Ve o zaman öğrendik ki, Sarohan valisi Sismanın ordusunu, yani toprakları tekrar hünkâr beylerine vermek isteyenleri, bizimkiler Karaburunun dar, dağlık geçitlerinde tepelemişlerdir.

Yine, o yolparacılar koğuşunda yatan Hüseyin'e benziyeni dedi ki:

Buradan ta Karaburunun dibindeki denize dek uzayan kardeş soframızda bu yıl incirler böyle ballı, başaklar böyle ağır ve zeytinler böyle yağlı iseler, biz onları, sırma cepken giyer haramilerin kanıyla suladık da ondandır.” (Nazım Hikmet, Şeyh Bedreddin Destanı)

Ortadoğu’nun en önemli entellektüel merkezlerinde felsefe, matematik, fizik ve astronomi eğitimi görmüş Bedreddin’in önderlik ettiği büyük isyan.

Bedreddin ve müritleri Börklüce Mustafa ve Torlak Kemal sanki Marx, Engels ve Lenin’in aynı dönemde buluşmuş hayalleri gibi geliyor bana şimdi.

***

Aklımda gazete haberi, Nazım ve Bedreddin, geçen hafta gerçekleştirilen 2. Karaburun Yarımadası Türk-Yunan Dostluk Günleri’ne doğru yola koyulduk.

Karaburun yolu, Gökova Körfezi’ne inen yollar gibi dik rampalar, sık virajlarla dolu. Insan sanki virajı dönünce olağanüstü güzellikteki koylara doğru uçurumlardan aşağıya arabayla uçacak ve bundan üzülmeyecek gibi hissediyor.
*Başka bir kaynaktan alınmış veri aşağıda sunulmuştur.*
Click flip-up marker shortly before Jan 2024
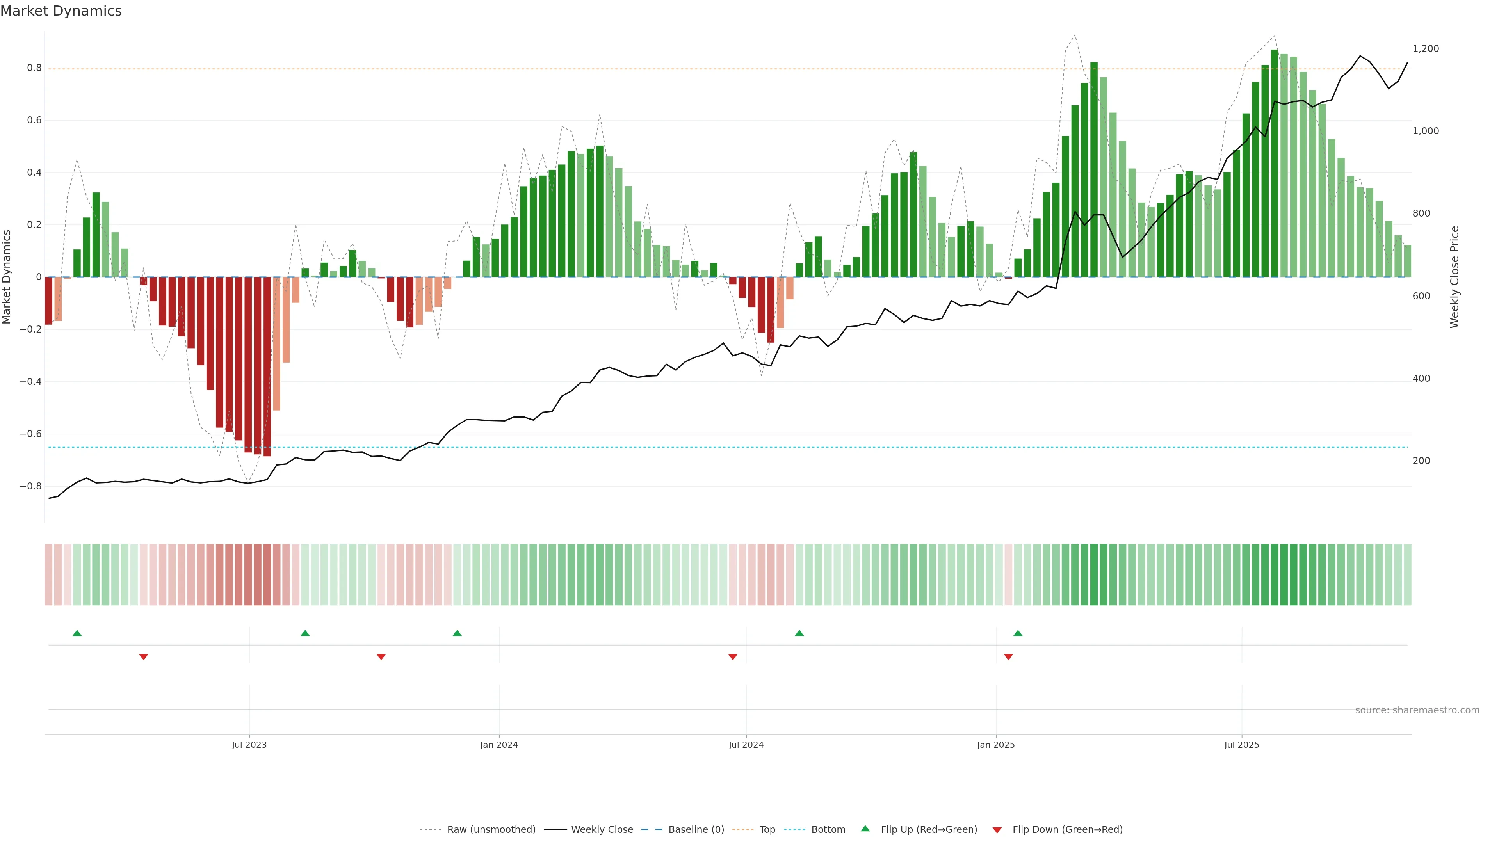Image resolution: width=1499 pixels, height=843 pixels. click(x=457, y=633)
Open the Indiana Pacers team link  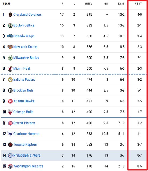point(24,80)
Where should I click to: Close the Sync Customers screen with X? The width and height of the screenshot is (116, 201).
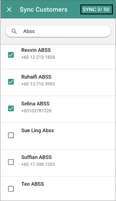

Karaburun Gündelik Yaşam Bilim ve Kültür Derneği'nin öncülüğünde gerçekleştirilen Dostluk Günleri’nin asıl anlamı, mübadele zamanı giden Karaburunlu Rumların çocuk ve torunlarının, ailelerinin terk etmek zorunda kaldıkları diyarları ziyaret etmeleri. O anlara tanıklık edemedim ama hem eski komşuların hem de ziyaretçilerin çok duygusal anlar yaşadıklarını anlattılar.

***

Cumartesi akşamı Karaburun merkezi’nde bir çay bahçesi tahta sandalyeleri ile yazlık bir sinemaya dönüştürülmüştü. Önce bu yıl üniversiteye başlayacak olan gençlerden oluşan inanılmaz bir sound’u daha şimdiden yakalamış progresif bir rock topluluğu sahne aldı. Biz de İzmir’deki grubumuzla bir süre tıngırdattık. Panos’un da gitarıyla eşlik ettiği santur dinletilerinden sonra Yunanlı dostlar Fotini, Dimitris, Dino ve Fransız Yves’den oluşan Gastibelza grubu rebetik şarkılarını çaldılar. Çay bahçesi tıklım tıklım doluydu ve etkinlik yola taşmış kalabalıkla geç saatlere kadar devam etti.

Jandarma eri artık hayatta olmasa da yakınlarımızdaydı. O cumartesi, Piraye ile Nazım’ın hayatlarının en kısa ve en uzun günleri gibiydi. Birlikte yaşanmamış on yılların hasretinin sığdırılmaya çalışıldığı göz açıp kapayana kadar geçen bir gün.

Gün doğumunu izlemek için taş evden çıktığımızda sabah olmak üzereydi. Yunanlı dostlar, müzisyenler ve geceyi düzenleyenler taş bir evin avlusunda çalıp söylemeye devam ediyorlardı. Her zaman olduğu gibi avluya açılan yeşil tahta kapıyı aralık bıraktık çıkarken. Rebetik türküler kapı aralığından sokak boyunca bizi yalnız bırakmadı.

Dr. Bozkurt ile sahile oturup sohbet etmeye başladık aydınlanmaya çalışan karanlıkta. Ama güneş bir türlü doğmadı. Sırayla sonbahar, kış ve ilkbaharı yaşadık.

Kısaca o cumartesi de en kısa ve en uzun günlerden birisiydi.